One of the great strengths of Fulcrum is the breadth of vision from people with experience of the wider Anglican Communion. As the Church of England embraces ‘Facilitated Conversations’ as a new approach to difficult issues it is part of a great movement.
The last Anglican Consultative Council stood to applaud Continuing Indaba at its final session in Auckland 2013. The theology behind Indaba is a challenge to churches used to Western methods, but many churches around the world are embracing the change and finding new life in a new way of being.
There are two interconnected websites and one book that can help you get to grips with the theology that underpins the reconciliation agenda of the Archbishop of Canterbury. Living Reconciliation builds on a Foreword by the Archbishop and develops the great themes of reconciliation to offer a vision for the local and global church. This is a book for all Christians and it is accompanied by a Study Guide so it can be used in house groups. The book is backed up by a website with a growing number of resources.
The Continuing Indaba website offers greater depth and practical resources. You can go there to engage with theologians from around the Communion.

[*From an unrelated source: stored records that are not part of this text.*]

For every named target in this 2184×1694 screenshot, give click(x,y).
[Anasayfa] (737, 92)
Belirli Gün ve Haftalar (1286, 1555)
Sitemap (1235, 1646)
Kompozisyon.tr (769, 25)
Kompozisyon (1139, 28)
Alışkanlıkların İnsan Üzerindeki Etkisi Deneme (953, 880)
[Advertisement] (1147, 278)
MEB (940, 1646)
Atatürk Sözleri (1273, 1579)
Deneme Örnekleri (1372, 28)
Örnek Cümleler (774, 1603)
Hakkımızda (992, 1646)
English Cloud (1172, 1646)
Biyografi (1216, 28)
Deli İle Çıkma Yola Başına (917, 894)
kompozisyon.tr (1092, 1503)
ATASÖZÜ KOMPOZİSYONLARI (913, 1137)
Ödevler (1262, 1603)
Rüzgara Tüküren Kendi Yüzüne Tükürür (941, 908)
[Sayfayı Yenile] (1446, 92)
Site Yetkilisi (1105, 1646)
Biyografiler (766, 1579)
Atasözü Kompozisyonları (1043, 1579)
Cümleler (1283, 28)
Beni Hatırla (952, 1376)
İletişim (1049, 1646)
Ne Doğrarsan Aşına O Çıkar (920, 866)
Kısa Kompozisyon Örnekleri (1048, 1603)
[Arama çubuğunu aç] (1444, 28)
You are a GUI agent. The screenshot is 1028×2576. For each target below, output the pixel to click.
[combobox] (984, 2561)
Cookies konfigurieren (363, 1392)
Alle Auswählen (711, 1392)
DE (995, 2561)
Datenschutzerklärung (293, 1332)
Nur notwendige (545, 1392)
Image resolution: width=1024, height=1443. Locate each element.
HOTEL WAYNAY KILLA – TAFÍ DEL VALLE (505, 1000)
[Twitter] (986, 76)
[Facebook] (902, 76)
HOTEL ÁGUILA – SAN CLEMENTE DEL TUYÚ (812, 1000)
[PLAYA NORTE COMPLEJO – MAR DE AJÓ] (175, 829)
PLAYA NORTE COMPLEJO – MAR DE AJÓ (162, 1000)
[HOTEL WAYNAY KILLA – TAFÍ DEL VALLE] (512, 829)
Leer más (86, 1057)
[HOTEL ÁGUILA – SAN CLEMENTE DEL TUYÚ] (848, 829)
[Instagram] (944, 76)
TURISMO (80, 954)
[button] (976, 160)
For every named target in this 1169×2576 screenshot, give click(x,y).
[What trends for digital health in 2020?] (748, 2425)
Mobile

If you want theology go to the Theological Reflection Series and find your way around. You will find a Kenyan theologian calling us to dance to a new drumbeat, a Chinese reflection on the value of harmony, and the dream of a Communion united as never before from Ghana. There is so much more.
Theologian after theologian consider conflict through the lens of the Scriptures and draw upon the cultural resources of their peoples. For many, civil war and internal strife is part of their life. They declare that in Christ there is another way. If the cross of Christ becomes the lens through which we see the world then we hope for a future of reconciliation. This reconciliation is between individuals and God, but it is also – according to the Ephesian vision - between human beings. We can declare that Christ broke down the walls that divide humanity.
Indaba is a Zulu word. It is the living out of the Ubuntu world view and contrasts with Western individualism. It is a challenge to the philosophical vision that we have assumed to be Christianity but is actually European philosophy that regards dominating power as the final end of all. Indaba takes seriously Max Warren's discovery that ‘only the whole world knows the whole truth’ and that partnership can offer a different vision of how power can be shared. It is the vision that inspired Andrew Walls to write his great essay ‘The Ephesian Moment.’
The Continuing Indaba website offers another resource. This is a step by step guide to using the process in your parish, deanery and diocese as well as how to apply the methods to stand alone events.
The underlying theme in all these resources is that Christ came into the world to reconcile us to God and to one another. In Christ we are one body and have one hope.